-- START Data rows --

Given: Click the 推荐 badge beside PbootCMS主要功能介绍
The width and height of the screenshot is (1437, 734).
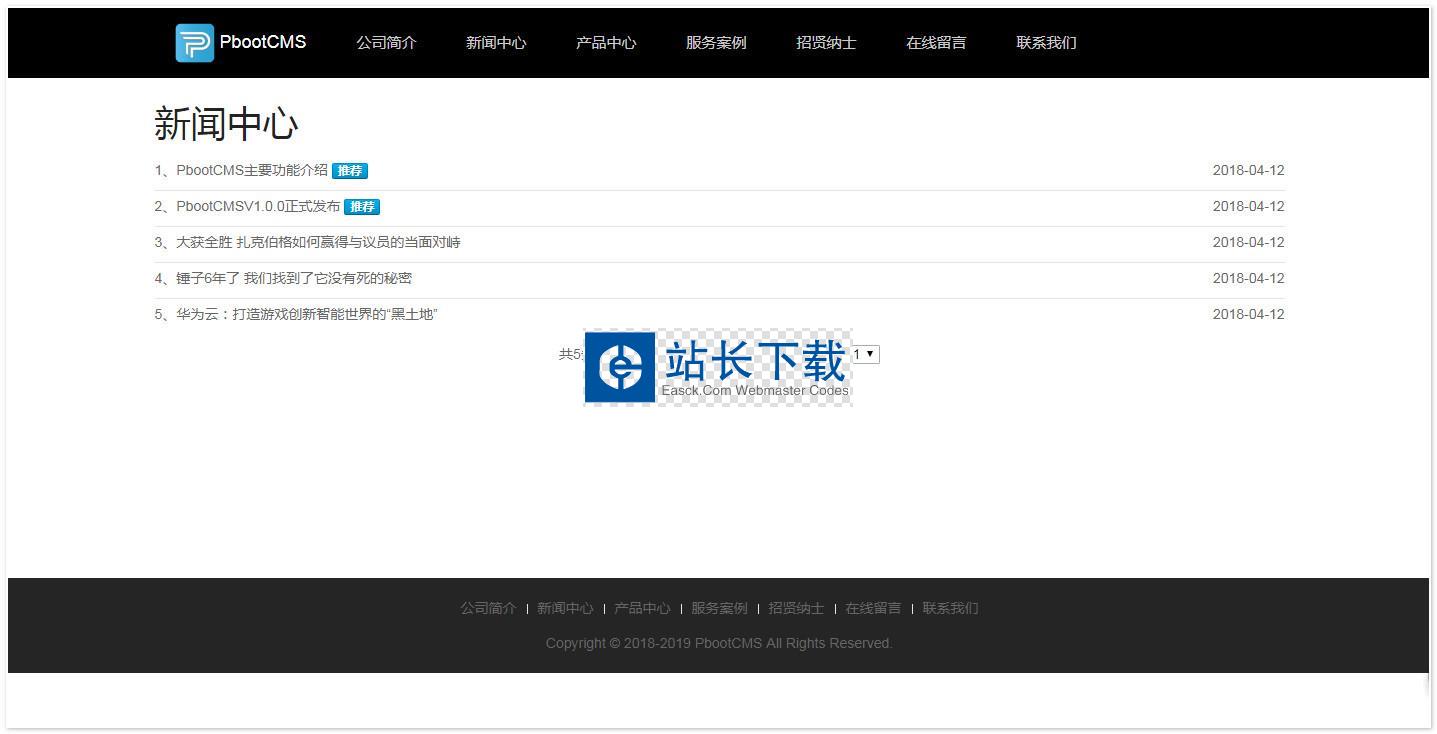Looking at the screenshot, I should (350, 171).
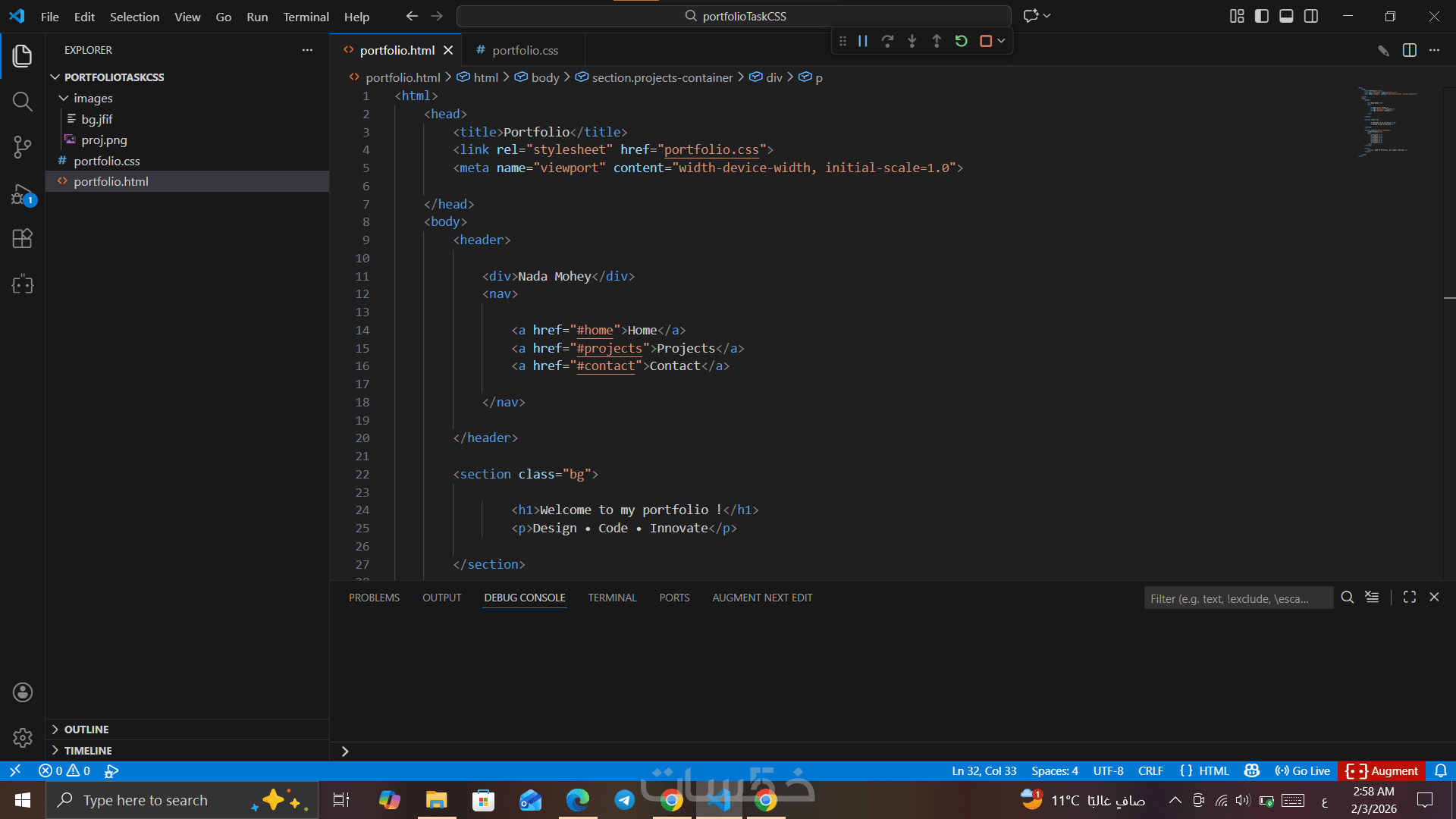Open the Extensions view
The height and width of the screenshot is (819, 1456).
click(22, 239)
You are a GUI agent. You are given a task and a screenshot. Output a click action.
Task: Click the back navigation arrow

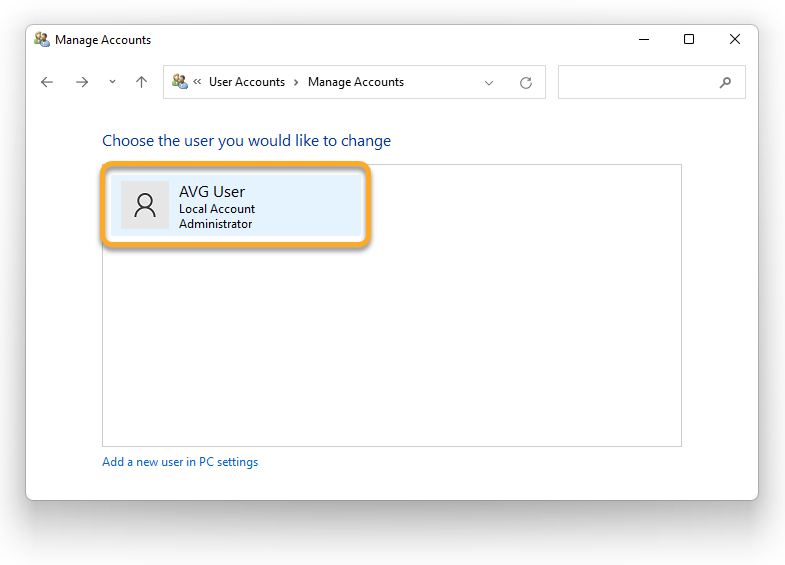coord(47,83)
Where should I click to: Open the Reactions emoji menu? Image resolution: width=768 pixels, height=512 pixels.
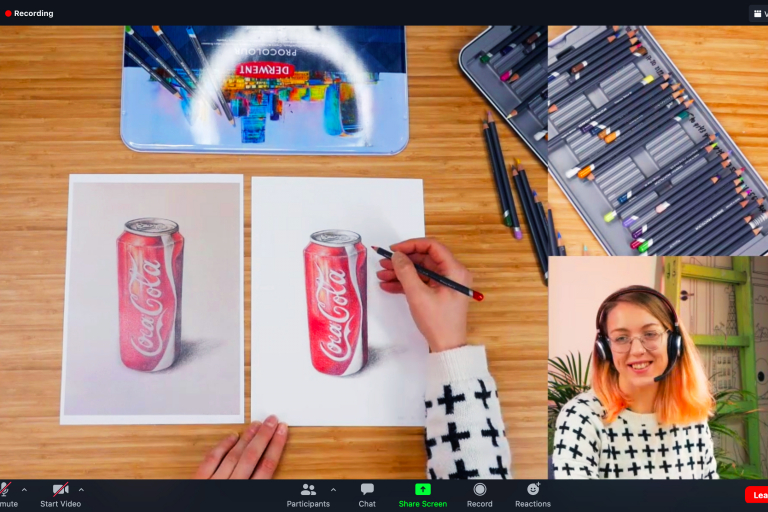coord(533,494)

-- END Data rows --

** Exercise task **
Copy everything in the listing from the line containing "Where should I" down to the end of the listing, both ends included, and leave the pictures out.

** Finished answer **
Where should I click to: Open the Reactions emoji menu? Image resolution: width=768 pixels, height=512 pixels.
coord(533,494)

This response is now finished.